*Stated problem*. Reproduce the listing below line for line, leaving out the pictures.

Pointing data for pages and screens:

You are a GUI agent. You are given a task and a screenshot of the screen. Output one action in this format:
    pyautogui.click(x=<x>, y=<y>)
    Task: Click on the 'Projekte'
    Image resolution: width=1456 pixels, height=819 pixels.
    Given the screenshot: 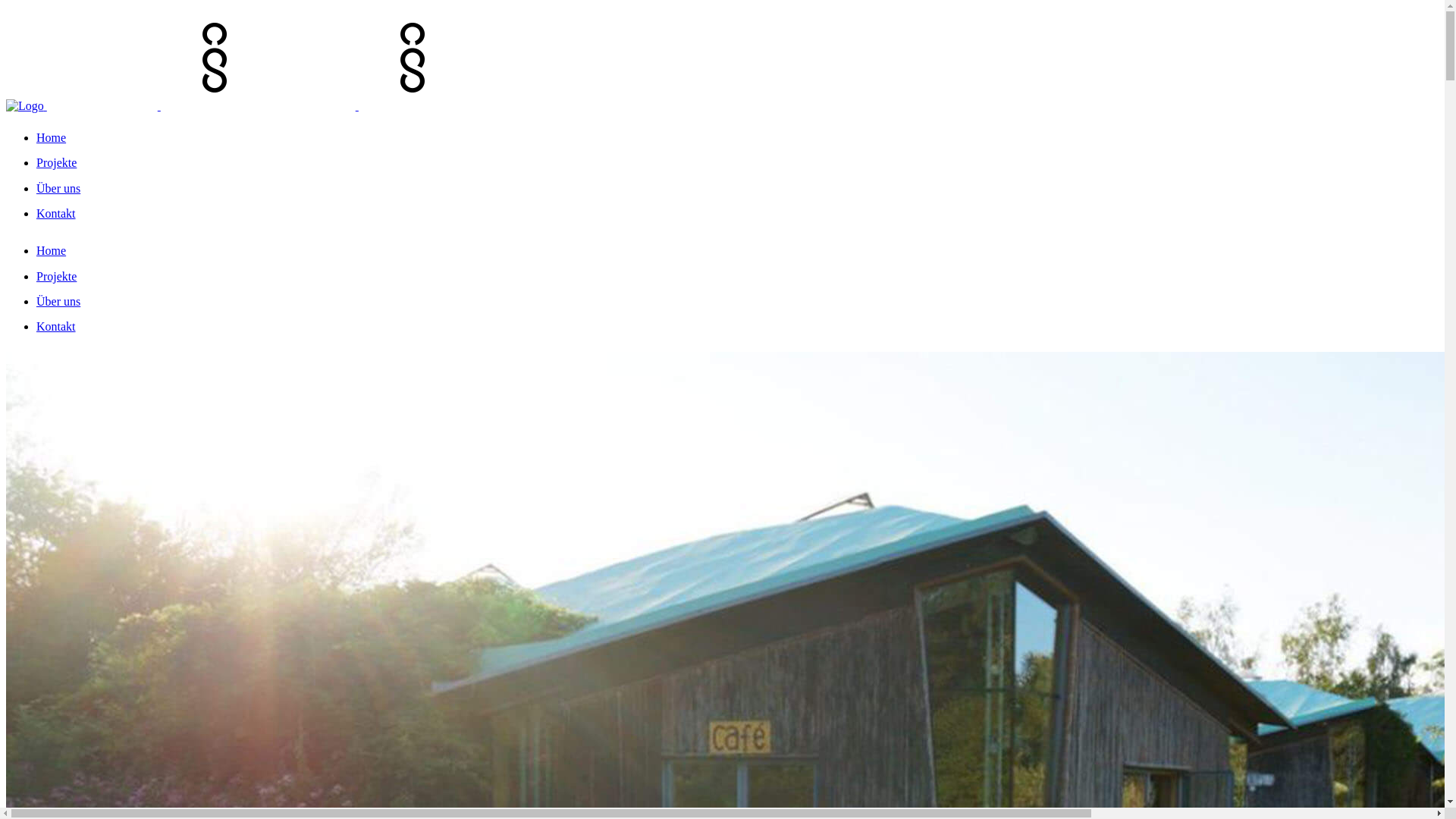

*Expected output*.
You are a GUI agent. You are given a task and a screenshot of the screen. Output one action in this format:
    pyautogui.click(x=<x>, y=<y>)
    Task: Click on the 'Projekte'
    Image resolution: width=1456 pixels, height=819 pixels.
    Given the screenshot: 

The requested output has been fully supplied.